Task: What lines of the data include the string "height"? Copy them all.

Source material:
- - -

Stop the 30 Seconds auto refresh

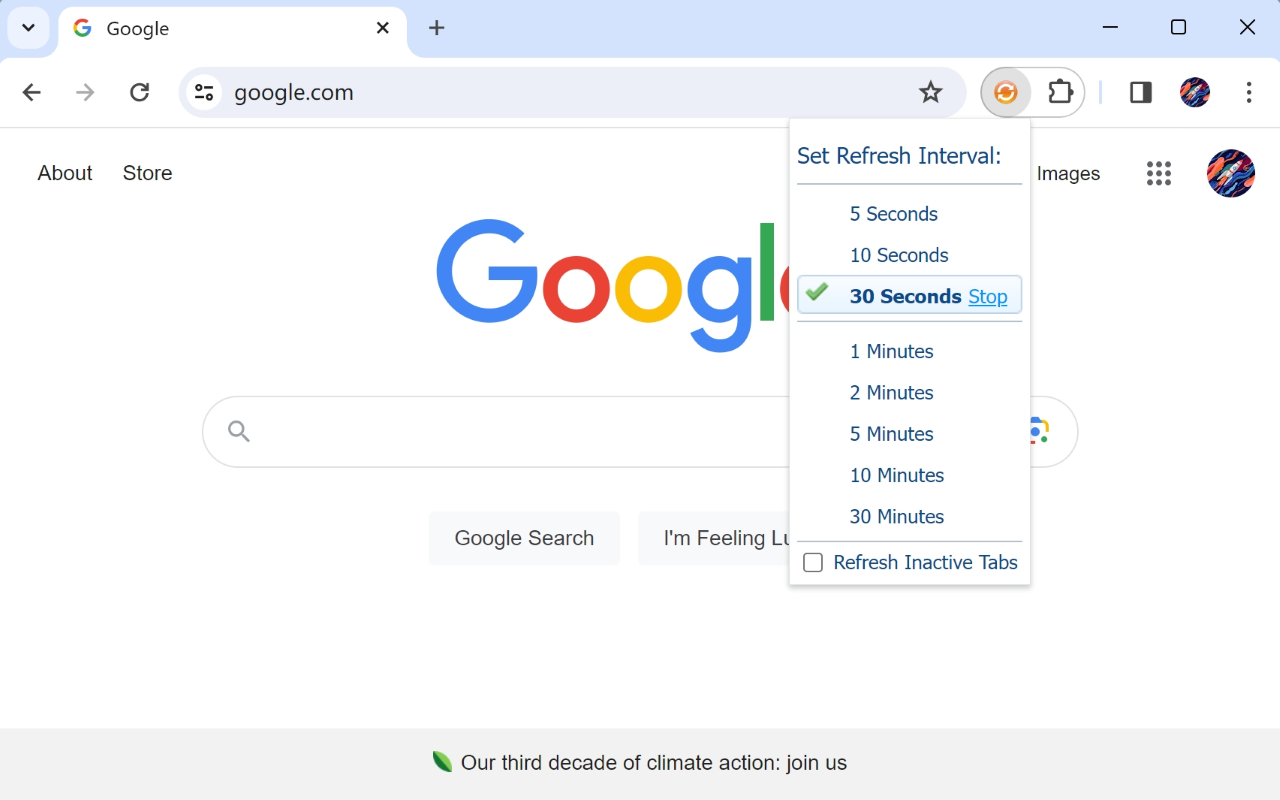(987, 297)
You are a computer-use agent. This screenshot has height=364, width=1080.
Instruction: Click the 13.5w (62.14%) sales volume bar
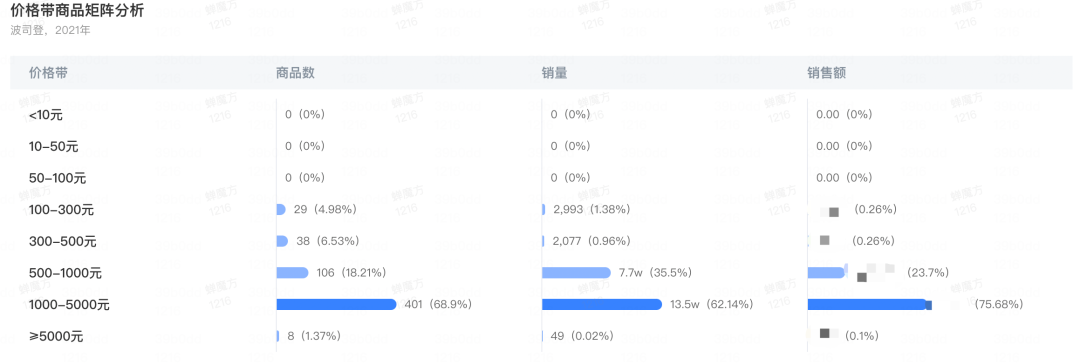pos(602,305)
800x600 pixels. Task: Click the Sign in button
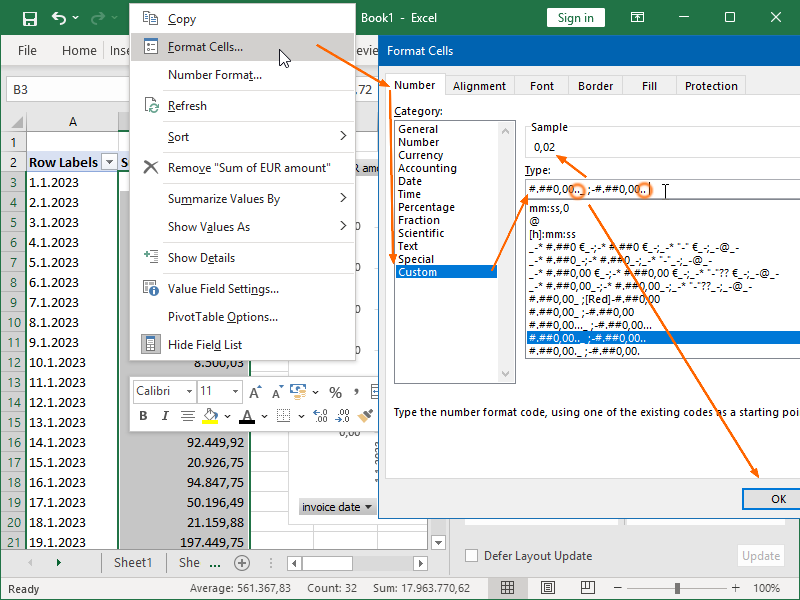click(575, 17)
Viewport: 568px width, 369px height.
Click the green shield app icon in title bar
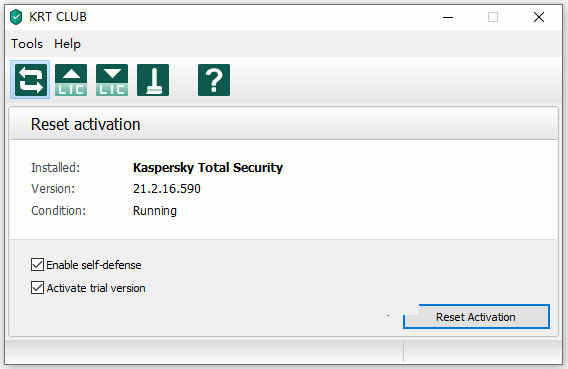point(16,17)
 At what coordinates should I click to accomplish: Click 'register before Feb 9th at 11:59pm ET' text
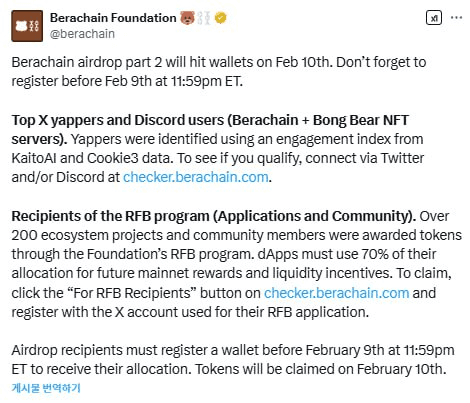click(x=127, y=81)
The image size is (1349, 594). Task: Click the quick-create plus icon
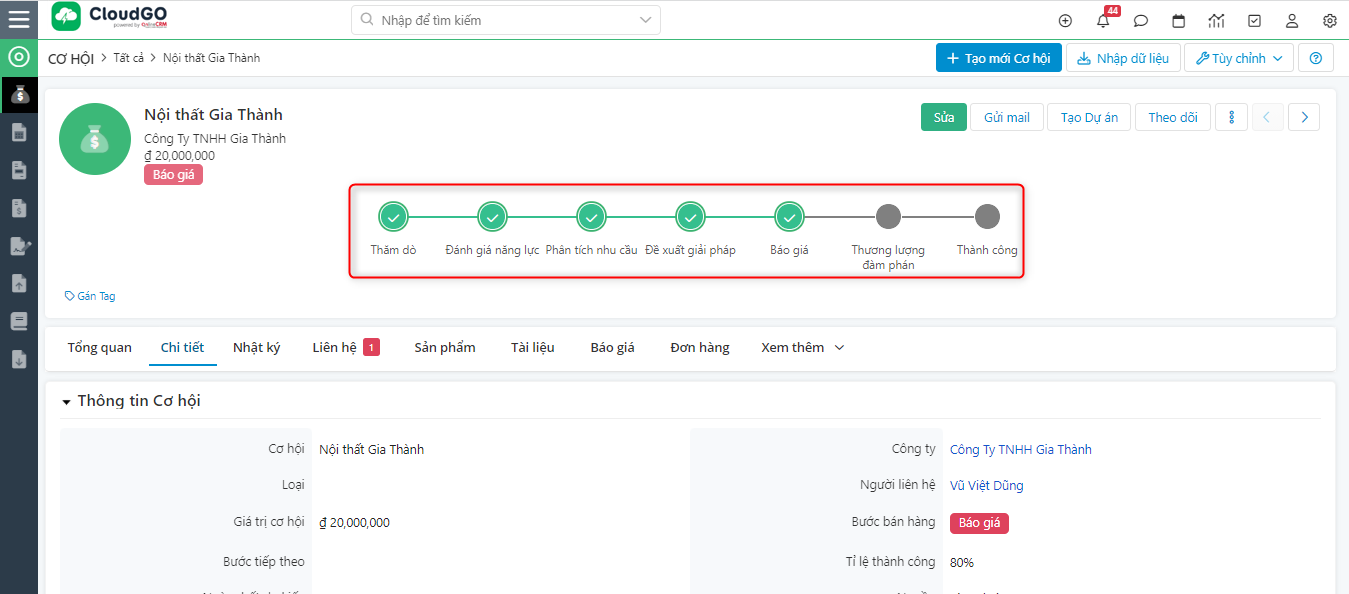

- - -

Result:
You are a computer-use agent. This screenshot has height=364, width=1080.
Viewport: 568px width, 369px height.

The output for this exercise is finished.